Everything is automatic and effortless with machine learning algorithms, uhu? Big data is all you need, after all. You have a dataset, you split it when necessary, you take one machine learning model, you train it and the miracle of a correct classification or prediction shines on you, your name, your business. Artificial intelligence is easy, isn’t it? No, it is not: this is only advertising.
“Most of the Machine Learning talks present beautiful cases of success, but in reality models often fail to deliver the desired performance“, states Rafael Garcia-Dias in the introduction to his speech at Codemotion Milan 2019. “It is not uncommon to see developers blaming certain models and even blacklisting certain models.”
Rafael is a Research associate at the King’s College in London with the main focus on developing machine learning models to diagnose patients based on structural MRI. In many cases, he found that many different trial-and-error processes are needed to find a good data/algorithm combination, if one exists.
And data are nothing without control over the problem you are facing. “Only when you know them you can think about your model”, simplifies Rafael. “Be sure you understand your problem”: if you don’t have enough data, then generate them, also if this could prove expensive.
Automated learning can help in branches of knowledge that are fascinating but inaccessible to the human mind. Garcia-Dias sports really amazing examples in his career.
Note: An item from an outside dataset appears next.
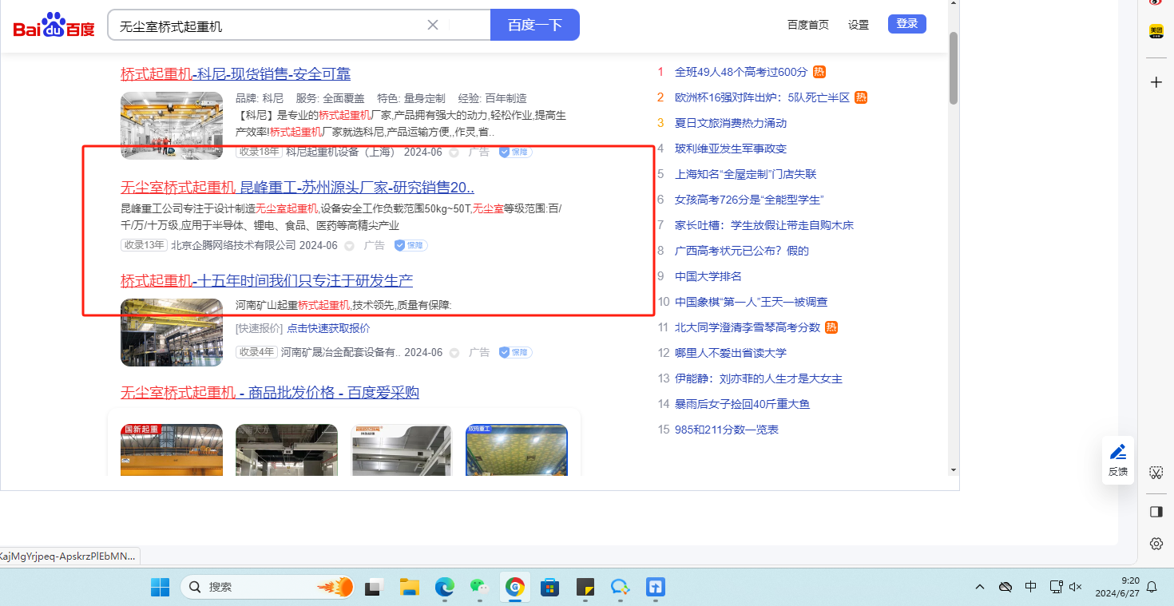
Task: Expand the ad dropdown arrow for 科尼 result
Action: click(454, 152)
He invested time in testing the chemical history of galaxies. “With machine learning tools you can understand where interstellar gas each of them comes from”. Your data constraints limit your performances: “not all clusters are distinguishable with today’s approaches”.
The second example of Rafael’s work is an analysis of MRI scans. “We determine the brain age, then we compared it with the real age of the person”, flashes the King’s College researcher; “the results can help diagnose some important diseases in time”.
A common mistake researchers do is growing misleading expectations about the process’ linearity. First of all, each model has its own limitations, that the coder must know to be sure it will match the desired results.
A viable example of Rafael’s experience is based on the k-means algorithm. There is a need to understand the underlying assumptions of your model. In k-means the basic distance is euclidean, and this is one constraint to the use of this model. It rarely works as is, but it often needs much work on data and parameters. Moreover, there are many viable alternatives, such as GMM and DBscan.
Gaussian Mixture Modelling is an extension to the k-means algorithm assuming that all the data points are generated from a mixture of a finite number of Gaussian distributions with unknown parameters. The Scikit-learn library allows using of GMM with several alternative strategies.
Density-based spatial clustering of applications with noise groups together points with many nearby neighbors.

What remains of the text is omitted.